IPS-Inter Press Service Deutschland gGmbH
IPS-Tagesdienst vom 5. April 2011

Klima:
Kiotoprotokoll in Gefahr - Umweltgruppen schlagen in Bangkok Alarm

Von Marwaan Macan-Markar


Bangkok, 5. April (IPS) - Nur noch sieben Monate sind es hin bis zum nächsten UN-Klimagipfel in Südafrika. Doch die Zukunft des Kioto-Protokolls ist ungewiss. Das einzige globale Abkommen, das den meisten Industriestaaten konkrete CO2-Emissionsreduktioinsziele abverlangt, läuft nach Ansicht von Umweltschützern Gefahr, von den Industriestaaten ausgehebelt zu werden.

"Gespräche über die Zukunft des Kioto-Protokolls werden immer dringlicher", meinte Meena Raman von der Umweltschutzorganisation 'Friends of the Earth International'. Doch die Industriestaaten zeigten in Thailand kein Interesse daran, sich auf neue und ehrgeizige Klimaziele zur Verringerung der klimaschädlichen Treibhausgase einzulassen. Die Tagung in Bangkok ist eine von drei UN-Klimakonferenzen, die im Vorfeld des 17. Gipfeltreffens der Vertragsstaaten (COP17) der UN-Klimarahmenkonvention (UNFCCC) in Durban stattfinden.

Seit dem Klimagipfel im mexikanischen Cancún im Dezember drücken sich die Vertragsstaaten nach Ansicht internationaler Umweltschutzorganisationen vor ihrer Verantwortung, sich auf verbindliche Emissionswerte für die zweite Phase des Kioto-Protokolls nach 2012 festzulegen. "Es besteht die Gefahr, dass das Kioto-Protokoll auseinander fällt", warnte Raman und warf den reichen Staaten vor, auf ein Zusage- und Kontrollsystem hinzuarbeiten, das auf Freiwilligkeit beruht.
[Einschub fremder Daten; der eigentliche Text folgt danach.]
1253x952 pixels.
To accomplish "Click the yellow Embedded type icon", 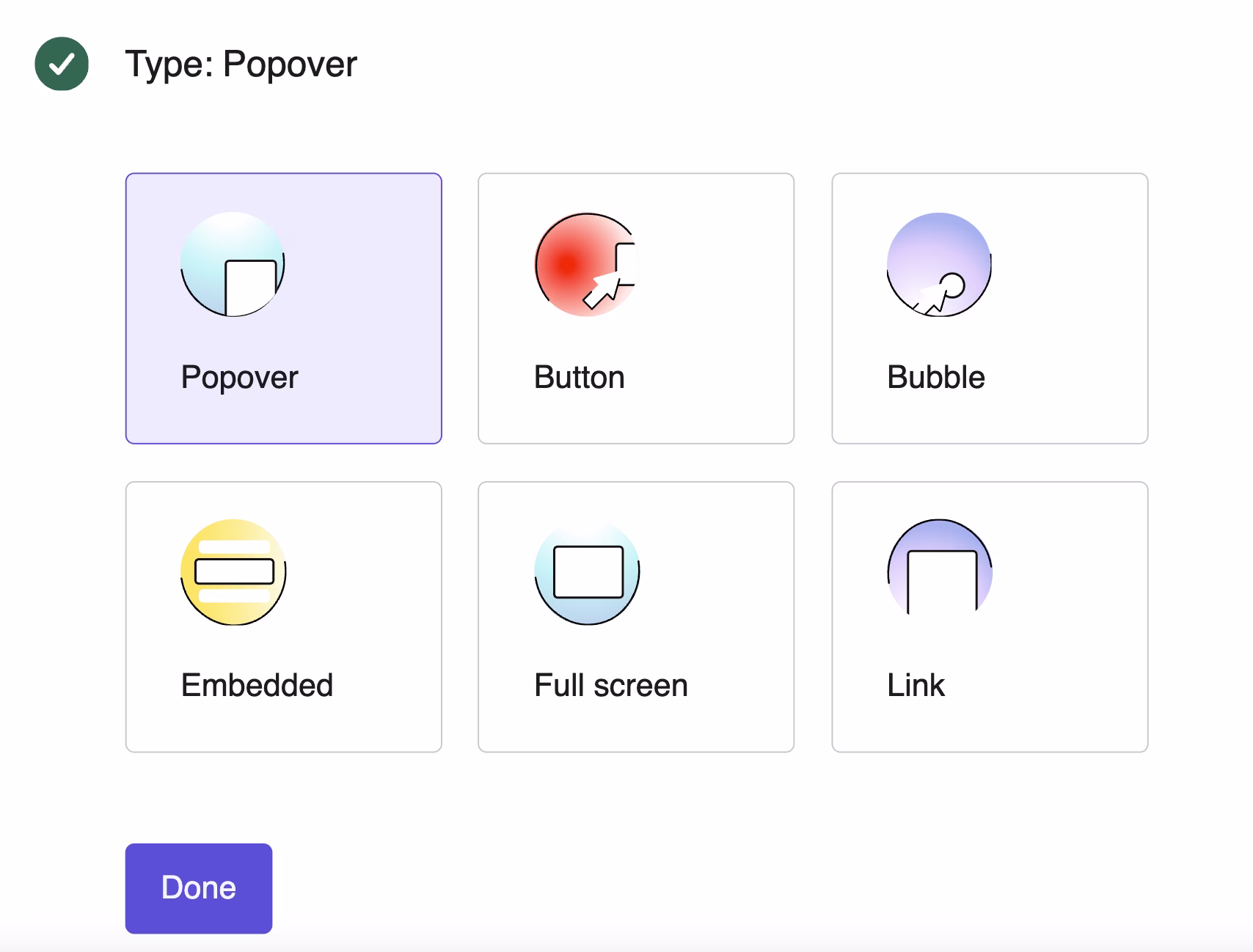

Das Kioto-Protokoll von 1997, das nach einem fast zehnjährigen Verhandlungsmarathon 2005 in Kraft trat, gilt als ein Meilenstein in der Geschichte der UN-Klimapolitik. Es verlangt 37 Industriestaaten und der Europäischen Union bis 2012 eine Verringerung der Treibhausgase um fünf Prozent unter das Niveau von 1990 ab.


Klimagipfel in Durban unter Erfolgszwang

Klimaexperten betrachten den Klimagipfel im südafrikanischen Durban als entscheidenden Moment, um die zweite und signifikante Phase des Kioto-Protokolls festzulegen. Die hohen Erwartungen ergeben sich aus dem Scheitern der beiden vorangegangenen Gipfeltreffen in Kopenhagen 2009 und Cancún 2010, den Industriestaaten substanzielle und verbindliche CO2-Emissionsreduktionsziele für die Zeit nach 2012 abzuringen.

Dieses Unvermögen hat die Generalsekretärin der UN-Klimarahmenkonferenz UNFCCC, Christina Figueres, veranlasst, die Regierungen aufzufordern, die fundamentalen Fragen zum Kioto-Protokoll zu klären, um nach Ablauf der ersten Phase des Kioto-Protokolls 2012 das Entstehen einer immer wahrscheinlicher werdenden Lücke zu verhindern.

Doch die Worte dürften bei Ländern wie Japan, Kanada und Russland wenig Eindruck schinden. Auch wenn alle drei Staaten Vertragsstaaten des internationalen Abkommens sind, hatten sie sich einer neuen Runde verbindlicher CO2-Reduktionsziele schon vor dem Klimatreffen vom 3. bis 8. April in Bangkok widersetzt, an dem Vertreter von fast 190 Staaten teilnehmen.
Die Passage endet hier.